WaW: Was ist Ihr Ziel?
Ederhof: Zunächst setzen wir alles daran, dass sich die Mehrheit der Hamburger Wahlberechtigten am 22. September beim Volksentscheid für Ja entscheidet. Es geht dabei letztlich um diese eine Grundfrage: Sollen Monopolstrukturen wie die Energienetze und die Fernwärmeversorgung als Teil der kommunalen Daseinsvorsorge in den Händen rein privatwirtschaftlicher Großkonzerne verbleiben, oder gehören diese nicht besser in die Hand der Kommunen zusammen mit der dort lebenden Bevölkerung? Zur Zeit wandert der Großteil der Erträge und damit auch der Ertragssteuern aus Hamburg ab, jährlich mehr als 100 Millionen Euro.

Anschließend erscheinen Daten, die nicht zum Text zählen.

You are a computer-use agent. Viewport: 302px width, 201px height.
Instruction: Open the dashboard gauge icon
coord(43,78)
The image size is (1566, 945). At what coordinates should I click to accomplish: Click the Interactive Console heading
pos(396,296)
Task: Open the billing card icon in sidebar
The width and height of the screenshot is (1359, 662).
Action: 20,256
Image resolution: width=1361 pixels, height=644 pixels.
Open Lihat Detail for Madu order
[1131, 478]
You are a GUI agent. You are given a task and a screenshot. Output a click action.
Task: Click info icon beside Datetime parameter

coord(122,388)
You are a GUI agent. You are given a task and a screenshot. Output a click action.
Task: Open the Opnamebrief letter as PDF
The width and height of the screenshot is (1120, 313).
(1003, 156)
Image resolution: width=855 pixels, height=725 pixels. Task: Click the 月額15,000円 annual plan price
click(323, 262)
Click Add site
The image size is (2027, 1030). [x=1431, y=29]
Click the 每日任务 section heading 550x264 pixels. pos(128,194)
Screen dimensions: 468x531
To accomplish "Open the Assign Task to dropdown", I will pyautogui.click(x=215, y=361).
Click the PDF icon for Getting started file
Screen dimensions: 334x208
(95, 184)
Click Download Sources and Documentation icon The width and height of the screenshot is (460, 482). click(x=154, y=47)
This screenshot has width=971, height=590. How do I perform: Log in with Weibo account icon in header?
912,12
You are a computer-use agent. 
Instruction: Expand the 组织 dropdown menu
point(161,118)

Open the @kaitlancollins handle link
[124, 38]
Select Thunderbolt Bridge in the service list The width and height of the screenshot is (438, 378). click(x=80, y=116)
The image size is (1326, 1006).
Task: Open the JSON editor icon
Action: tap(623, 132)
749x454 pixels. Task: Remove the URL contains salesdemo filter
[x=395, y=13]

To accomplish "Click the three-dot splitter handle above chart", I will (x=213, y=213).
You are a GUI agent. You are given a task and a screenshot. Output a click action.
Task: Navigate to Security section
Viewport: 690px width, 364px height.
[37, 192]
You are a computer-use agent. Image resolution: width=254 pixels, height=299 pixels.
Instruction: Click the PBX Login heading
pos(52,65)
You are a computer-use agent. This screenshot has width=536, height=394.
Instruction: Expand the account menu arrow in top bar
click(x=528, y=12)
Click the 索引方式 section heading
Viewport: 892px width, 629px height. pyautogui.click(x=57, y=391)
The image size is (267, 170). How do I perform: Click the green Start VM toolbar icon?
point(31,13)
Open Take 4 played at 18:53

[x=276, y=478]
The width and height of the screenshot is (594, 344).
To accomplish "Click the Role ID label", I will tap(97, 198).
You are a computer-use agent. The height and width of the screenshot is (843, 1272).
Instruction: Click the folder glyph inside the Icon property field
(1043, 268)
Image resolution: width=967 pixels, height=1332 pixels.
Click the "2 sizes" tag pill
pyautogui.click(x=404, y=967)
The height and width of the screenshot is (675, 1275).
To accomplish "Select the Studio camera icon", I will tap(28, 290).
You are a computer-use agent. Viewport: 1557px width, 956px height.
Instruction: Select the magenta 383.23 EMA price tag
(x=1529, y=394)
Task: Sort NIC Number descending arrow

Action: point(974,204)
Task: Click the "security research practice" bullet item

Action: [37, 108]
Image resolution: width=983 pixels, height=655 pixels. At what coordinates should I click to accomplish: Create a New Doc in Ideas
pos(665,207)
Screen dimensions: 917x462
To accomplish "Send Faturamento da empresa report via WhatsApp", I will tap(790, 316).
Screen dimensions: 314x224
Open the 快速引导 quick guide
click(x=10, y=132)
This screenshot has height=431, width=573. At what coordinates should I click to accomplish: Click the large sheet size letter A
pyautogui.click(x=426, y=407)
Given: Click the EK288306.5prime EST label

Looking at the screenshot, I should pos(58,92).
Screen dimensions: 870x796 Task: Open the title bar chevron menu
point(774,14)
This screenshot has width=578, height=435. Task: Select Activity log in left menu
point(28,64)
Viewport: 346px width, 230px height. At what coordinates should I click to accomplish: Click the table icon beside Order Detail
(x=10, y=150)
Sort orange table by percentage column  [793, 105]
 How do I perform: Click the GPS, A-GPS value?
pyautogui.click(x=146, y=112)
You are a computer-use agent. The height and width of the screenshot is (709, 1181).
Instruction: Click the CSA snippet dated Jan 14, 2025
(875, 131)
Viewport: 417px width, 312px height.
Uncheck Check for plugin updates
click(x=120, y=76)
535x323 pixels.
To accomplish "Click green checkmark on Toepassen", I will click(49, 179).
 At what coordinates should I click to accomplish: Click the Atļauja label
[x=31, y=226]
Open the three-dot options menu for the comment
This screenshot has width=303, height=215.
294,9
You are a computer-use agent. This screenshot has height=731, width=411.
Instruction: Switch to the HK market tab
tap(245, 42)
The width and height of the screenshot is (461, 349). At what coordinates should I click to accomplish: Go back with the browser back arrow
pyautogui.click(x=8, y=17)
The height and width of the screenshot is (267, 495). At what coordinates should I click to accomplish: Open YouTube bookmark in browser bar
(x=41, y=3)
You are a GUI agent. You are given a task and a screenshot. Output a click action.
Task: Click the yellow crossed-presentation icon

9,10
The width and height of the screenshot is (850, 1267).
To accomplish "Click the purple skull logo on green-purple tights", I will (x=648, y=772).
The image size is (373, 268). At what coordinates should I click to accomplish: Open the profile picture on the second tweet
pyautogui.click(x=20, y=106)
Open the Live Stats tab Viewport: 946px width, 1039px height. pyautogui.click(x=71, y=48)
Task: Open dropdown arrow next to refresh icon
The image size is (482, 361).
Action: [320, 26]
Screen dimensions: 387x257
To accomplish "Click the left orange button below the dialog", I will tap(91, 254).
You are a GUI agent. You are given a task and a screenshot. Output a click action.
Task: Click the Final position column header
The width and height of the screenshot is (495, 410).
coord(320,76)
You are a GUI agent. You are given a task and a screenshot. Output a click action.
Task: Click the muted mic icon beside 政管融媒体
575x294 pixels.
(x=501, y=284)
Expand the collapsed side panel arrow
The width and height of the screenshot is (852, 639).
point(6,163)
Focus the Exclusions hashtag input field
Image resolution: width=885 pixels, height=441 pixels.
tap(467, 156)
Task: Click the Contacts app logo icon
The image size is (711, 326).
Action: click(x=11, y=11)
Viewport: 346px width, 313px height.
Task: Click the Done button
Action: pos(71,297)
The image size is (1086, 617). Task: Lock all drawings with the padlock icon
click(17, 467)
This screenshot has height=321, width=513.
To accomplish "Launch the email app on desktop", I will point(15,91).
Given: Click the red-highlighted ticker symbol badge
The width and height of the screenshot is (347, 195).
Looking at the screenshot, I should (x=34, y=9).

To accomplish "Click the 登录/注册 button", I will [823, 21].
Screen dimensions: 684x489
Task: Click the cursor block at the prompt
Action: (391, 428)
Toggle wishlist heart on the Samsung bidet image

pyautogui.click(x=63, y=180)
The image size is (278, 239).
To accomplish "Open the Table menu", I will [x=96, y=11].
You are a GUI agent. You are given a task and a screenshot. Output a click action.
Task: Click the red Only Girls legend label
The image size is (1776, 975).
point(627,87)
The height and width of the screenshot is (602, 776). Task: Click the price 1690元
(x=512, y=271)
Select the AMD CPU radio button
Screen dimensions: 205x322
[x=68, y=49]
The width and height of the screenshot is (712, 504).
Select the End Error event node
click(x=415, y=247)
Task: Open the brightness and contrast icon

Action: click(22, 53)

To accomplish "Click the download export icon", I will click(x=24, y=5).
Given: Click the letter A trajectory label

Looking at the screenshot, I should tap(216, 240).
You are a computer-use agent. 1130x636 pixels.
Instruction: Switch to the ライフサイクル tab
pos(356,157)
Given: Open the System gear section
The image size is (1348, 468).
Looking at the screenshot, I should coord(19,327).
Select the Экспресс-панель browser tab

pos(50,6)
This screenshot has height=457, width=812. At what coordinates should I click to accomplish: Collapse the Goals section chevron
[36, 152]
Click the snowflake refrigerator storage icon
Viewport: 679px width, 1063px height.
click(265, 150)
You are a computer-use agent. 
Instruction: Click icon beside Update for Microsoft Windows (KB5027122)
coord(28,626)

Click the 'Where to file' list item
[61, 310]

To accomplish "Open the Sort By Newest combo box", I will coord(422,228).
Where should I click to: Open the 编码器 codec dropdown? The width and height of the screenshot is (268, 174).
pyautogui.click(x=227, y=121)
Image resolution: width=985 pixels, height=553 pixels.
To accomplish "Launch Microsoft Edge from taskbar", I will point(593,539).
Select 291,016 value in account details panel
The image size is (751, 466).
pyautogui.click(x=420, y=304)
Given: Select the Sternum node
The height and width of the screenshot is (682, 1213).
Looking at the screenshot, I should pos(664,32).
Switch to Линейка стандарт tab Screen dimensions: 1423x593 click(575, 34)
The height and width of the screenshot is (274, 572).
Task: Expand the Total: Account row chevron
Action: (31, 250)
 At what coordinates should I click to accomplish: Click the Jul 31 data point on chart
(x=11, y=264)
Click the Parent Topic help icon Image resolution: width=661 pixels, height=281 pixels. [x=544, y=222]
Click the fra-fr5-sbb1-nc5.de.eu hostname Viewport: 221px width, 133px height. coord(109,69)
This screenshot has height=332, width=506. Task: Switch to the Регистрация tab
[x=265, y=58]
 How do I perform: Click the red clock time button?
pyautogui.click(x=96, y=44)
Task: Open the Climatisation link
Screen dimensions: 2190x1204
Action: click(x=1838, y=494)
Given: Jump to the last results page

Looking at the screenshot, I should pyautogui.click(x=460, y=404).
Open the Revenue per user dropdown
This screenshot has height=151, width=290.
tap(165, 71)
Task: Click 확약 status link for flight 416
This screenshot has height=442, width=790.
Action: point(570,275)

Nach einem positiven Volksentscheid werden wir dem Senat ein Angebot unterbreiten, bestehend aus einem Finanzierungsbeitrag und einem Mitgestaltungsbeitrag durch Einbindung interessierter Bürger.

WaW: Die Befürworter des Rückkaufs sagen: Die Energiewende kann nicht gelingen, solange die Netze in der Hand der großen Energieversorger liegen. Warum nicht?
Ederhof: Ganz einfach. Weil Vattenfall und E.ON gleichzeitig fossile und atomare Großkraftwerke betreiben, die schon aus rein betriebswirtschaftlichen Gründen möglichst viele Betriebsstunden haben müssen. Gleichzeitig senkt der Ausbau der erneuerbaren Energien die Erlöse für diese Großkraftwerke. Diese gegensätzlichen Interessenlagen bedeuten: Der für die Energiewende notwendige Umbau der Netze ist mit Vattenfall und Co. nicht zu schaffen.

WaW: Der Dokumentarfilm „Das Schönauer Gefühl“ berichtet über eine Kleinstadt im Schwarzwald, deren Bewohner sich gegen ihren privaten Strombetreiber auflehnen. Am Ende gelingt es ihnen, das Netz selbst zu übernehmen. Ist der Erfolg der Schönauer Stromrebellen übertragbar auf Hamburg.
Ederhof: Natürlich! Die Schönauer wurden vom damaligen regionalen Monopolisten KVR für verrückt erklärt. Stromnetze zu betreiben ist eine technisch anspruchsvolle, aber keineswegs unlösbare Aufgabe, wie mehr als 800 erfolgreiche und zuverlässige Verteilnetzbetreiber in Deutschland beweisen – übrigens die überwältigende Mehrheit davon in kommunaler Hand. Mehr als 170 Rekommunalisierungen in den letzten Jahren zeigen: Es geht. Und es würden künftig 100 Millionen Euro jährlich an Steuern und Gewinnabführungen zusätzlich in Hamburg bleiben!